Element and text location data:
____________

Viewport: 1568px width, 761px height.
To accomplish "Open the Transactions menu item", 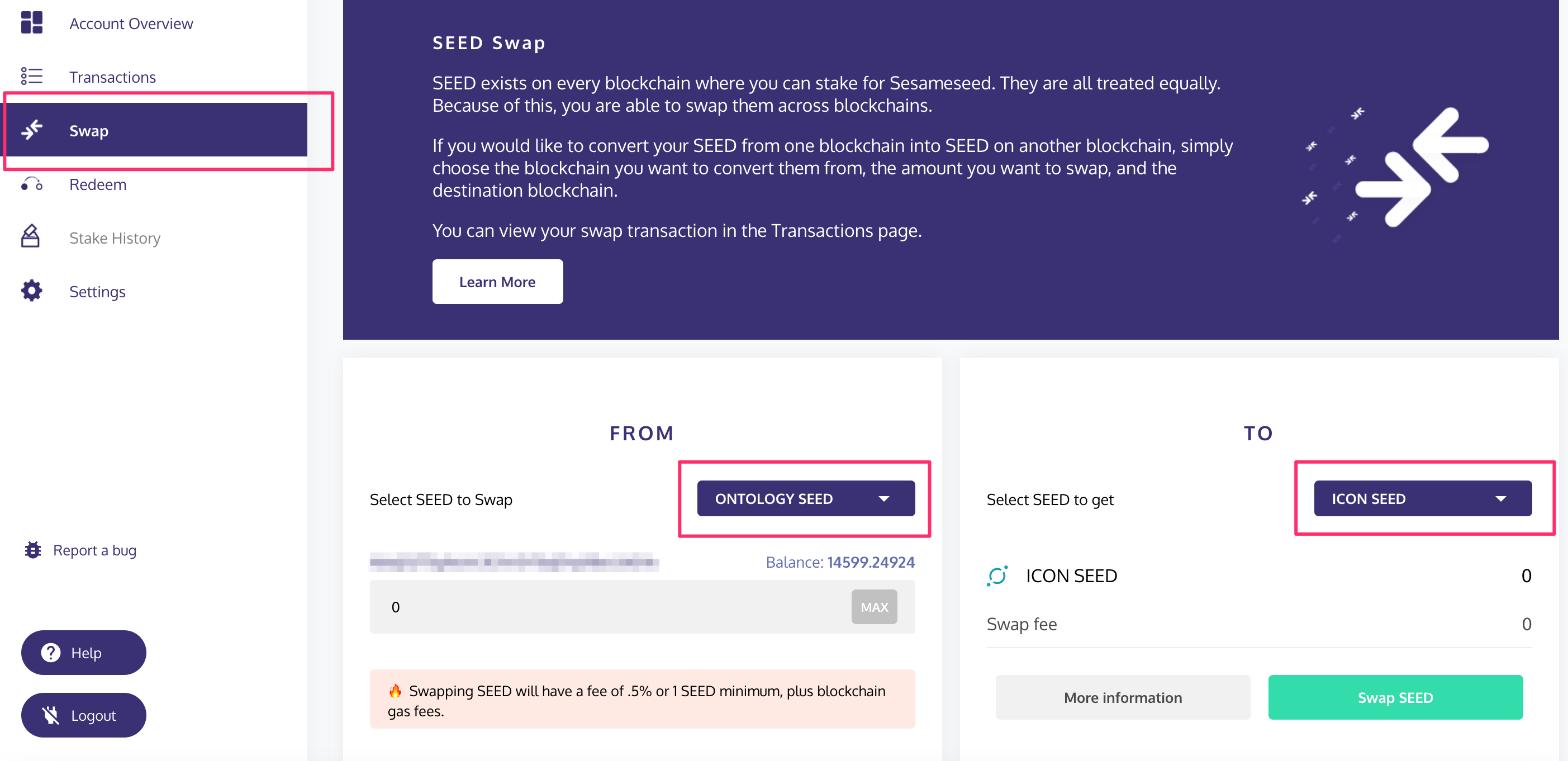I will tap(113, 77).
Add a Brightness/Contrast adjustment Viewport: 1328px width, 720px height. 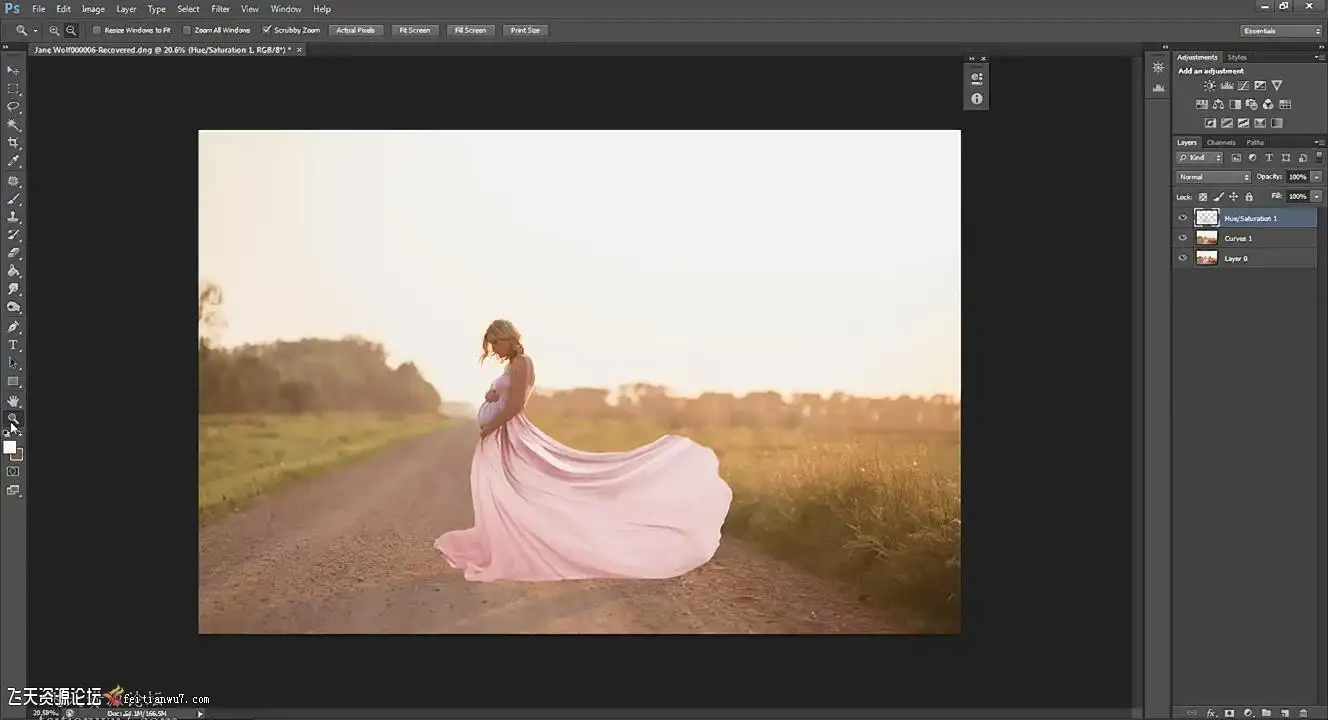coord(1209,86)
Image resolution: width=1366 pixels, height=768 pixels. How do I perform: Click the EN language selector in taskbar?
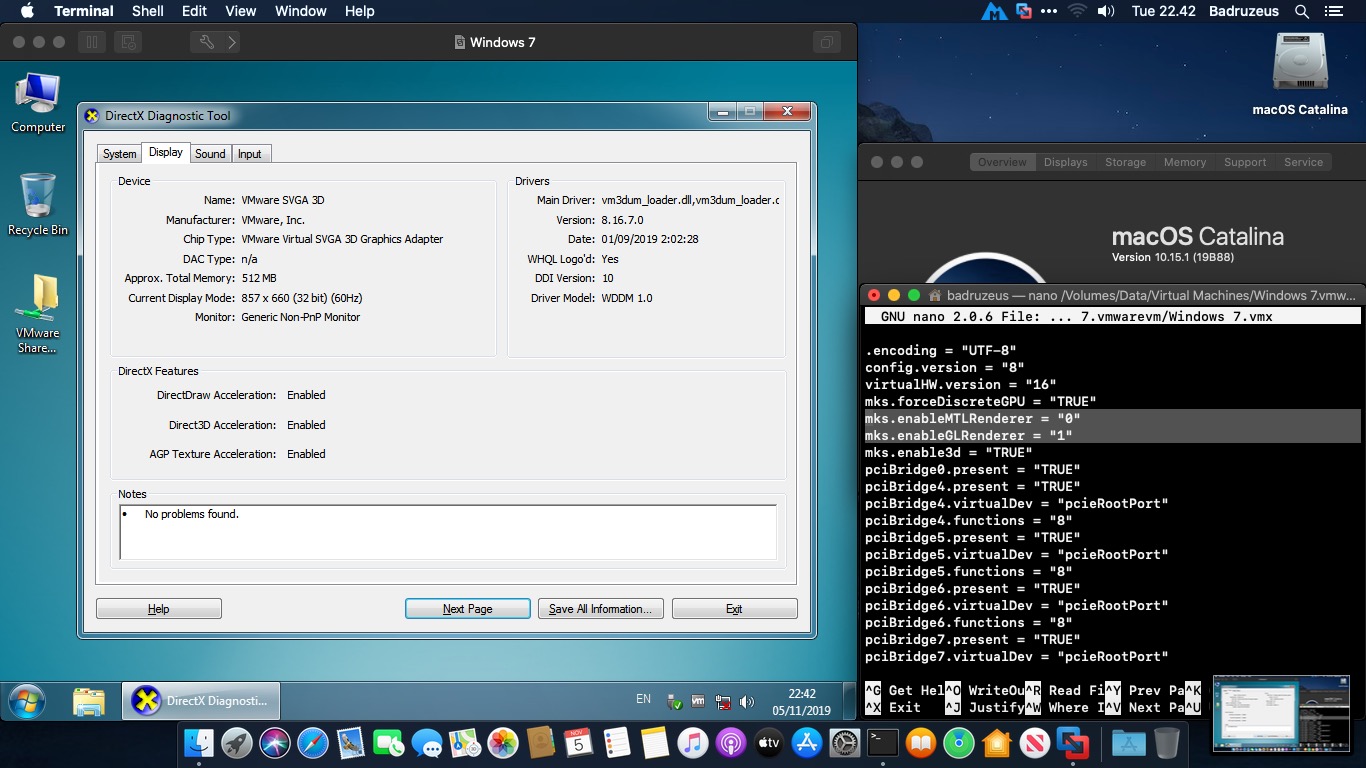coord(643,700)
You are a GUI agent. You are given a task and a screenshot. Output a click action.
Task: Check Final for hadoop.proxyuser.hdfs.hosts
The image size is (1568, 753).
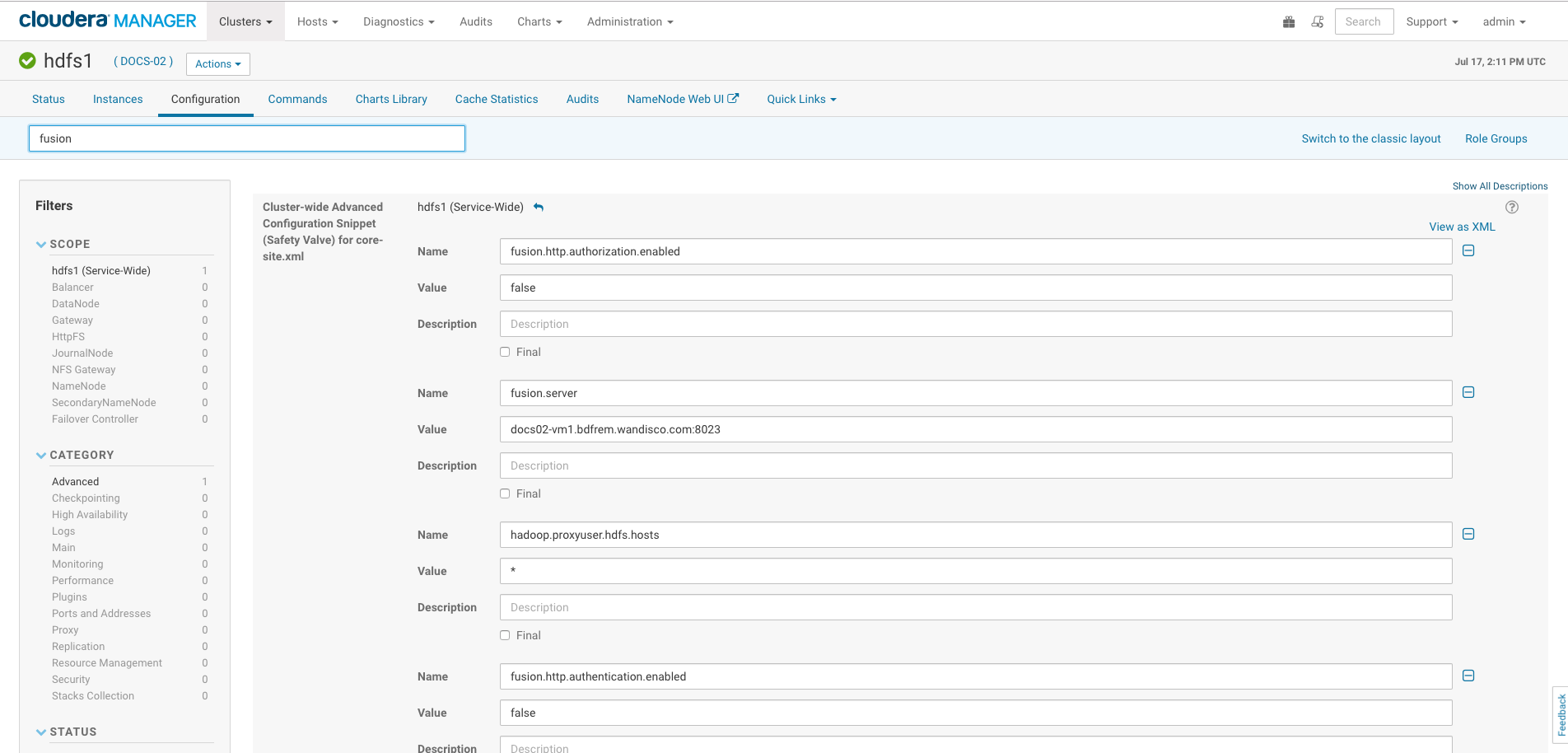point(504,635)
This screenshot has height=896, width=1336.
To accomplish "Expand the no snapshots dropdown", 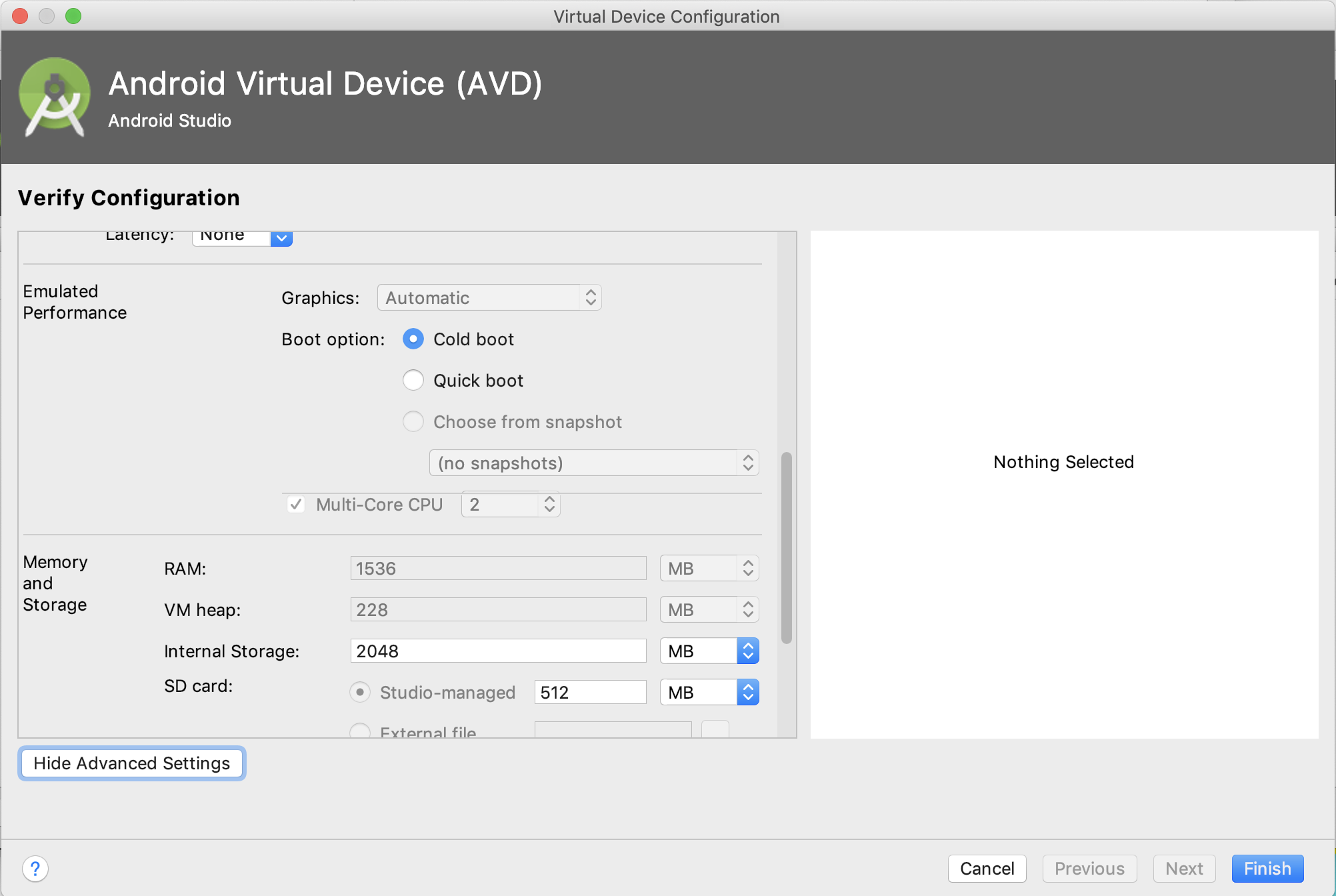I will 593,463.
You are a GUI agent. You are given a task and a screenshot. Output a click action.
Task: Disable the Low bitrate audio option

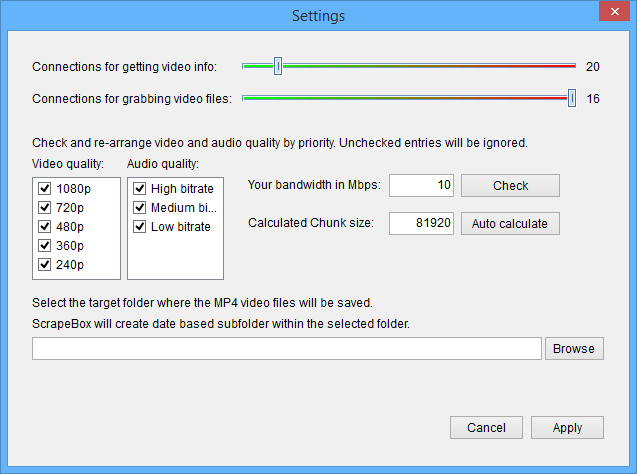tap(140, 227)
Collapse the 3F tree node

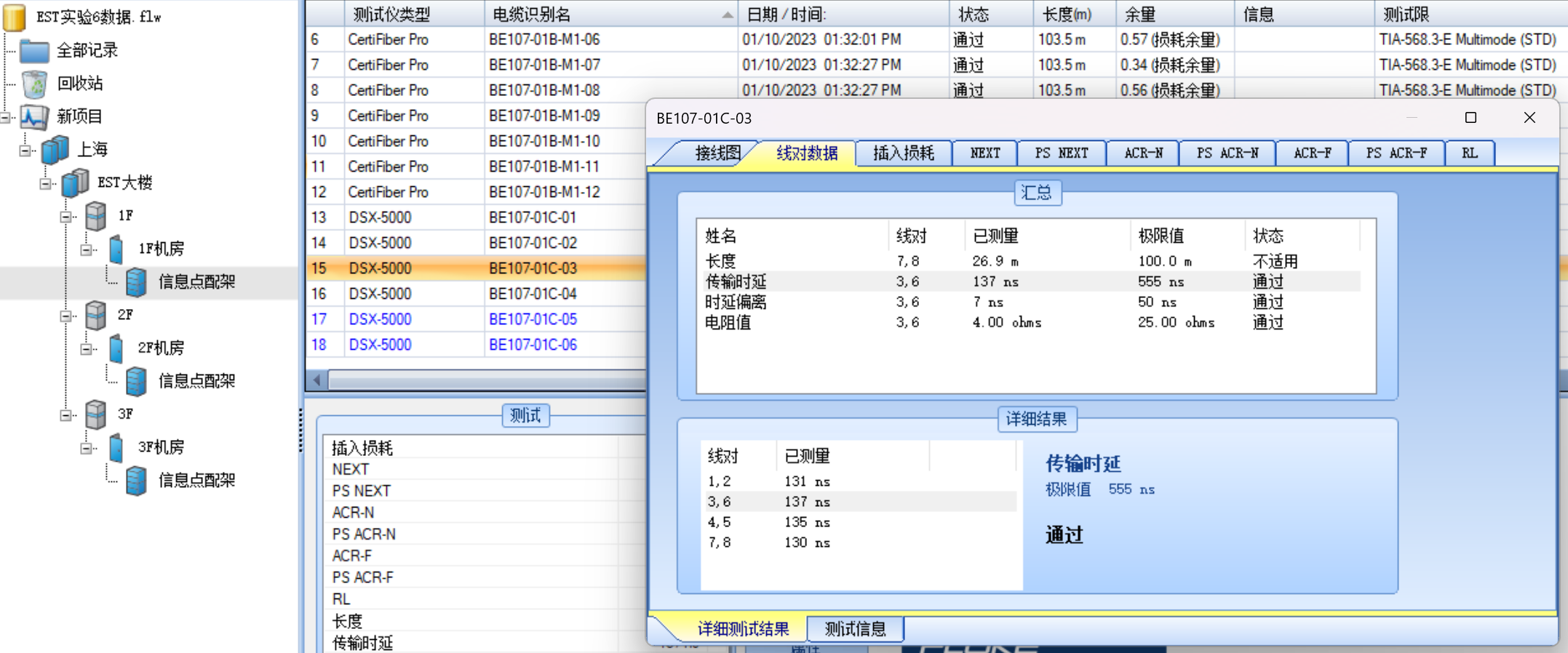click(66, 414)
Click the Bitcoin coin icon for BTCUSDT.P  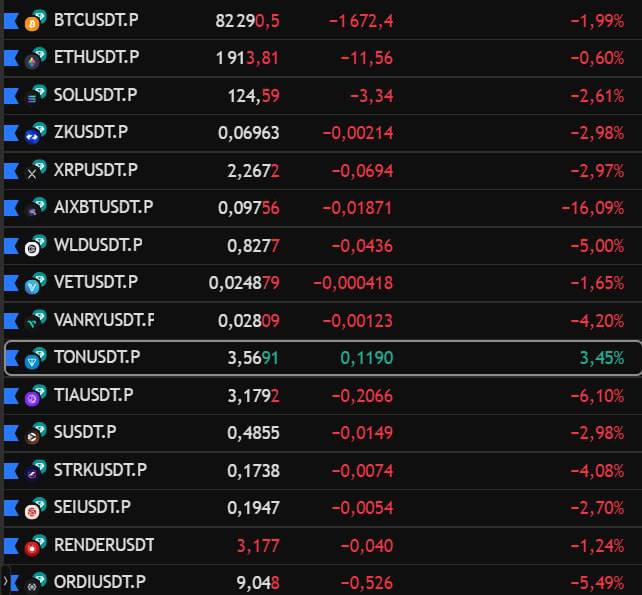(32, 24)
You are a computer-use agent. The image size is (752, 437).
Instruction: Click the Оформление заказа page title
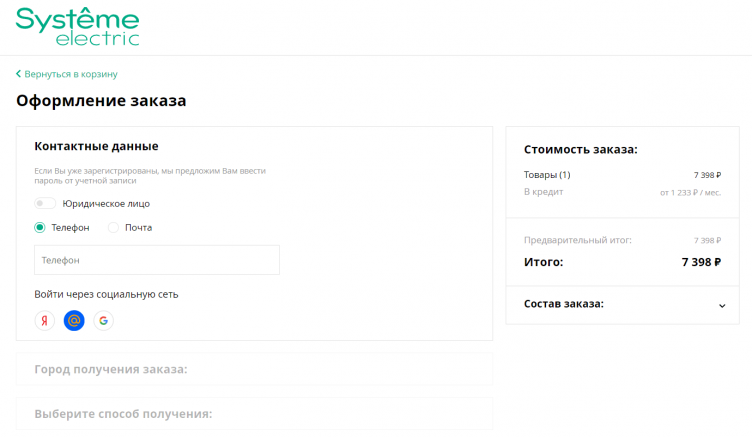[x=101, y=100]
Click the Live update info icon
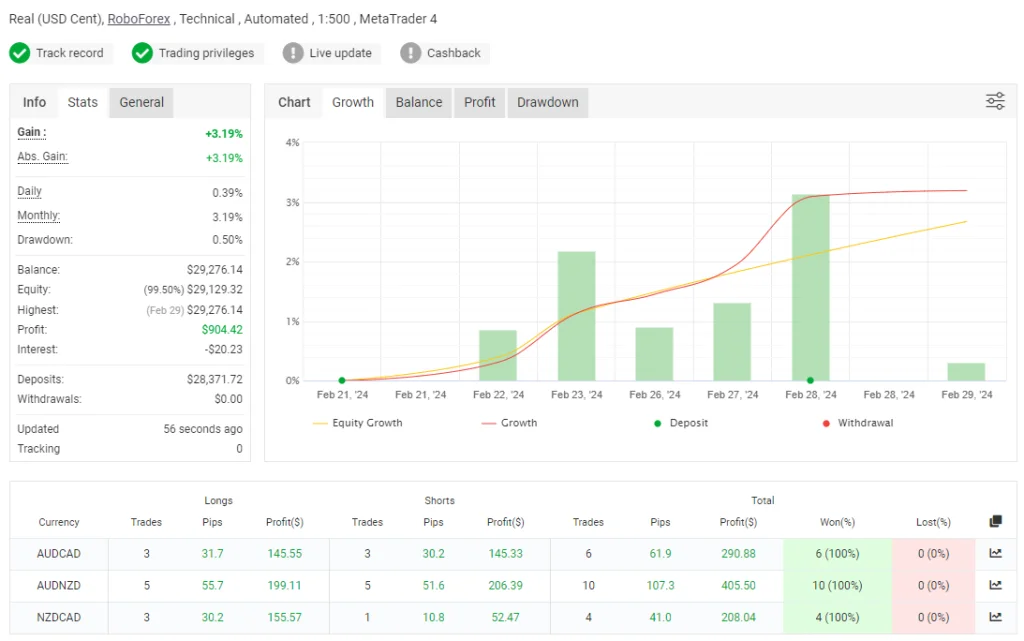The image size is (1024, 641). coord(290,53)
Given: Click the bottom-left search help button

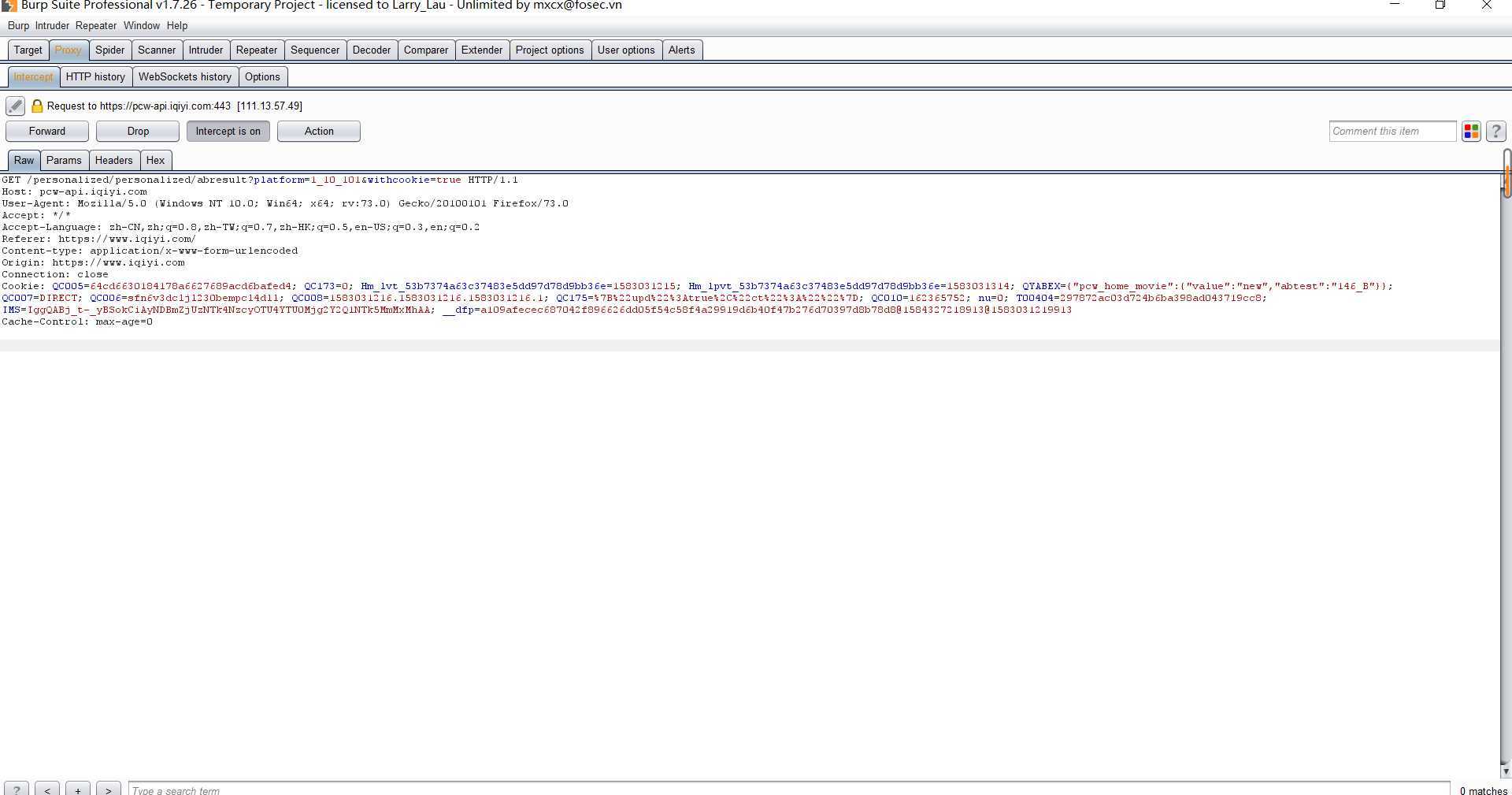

____________

Starting with the line that contains "You are a computer-use" and going on through the last line of the entries, give each non-blank line as a row in a Markdown table with the columns Row and Entry line. Leave the pictures out of the answer.

| Row | Entry line |
|---|---|
| 1 | You are a computer-use agent. The image size is (752, 437). |
| 2 | Instruction: Click the Оформление заказа page title |
| 3 | [x=101, y=100] |
| 4 | Click the Live update info icon |
| 5 | The image size is (1024, 641). coord(290,53) |
| 6 | Given: Click the bottom-left search help button |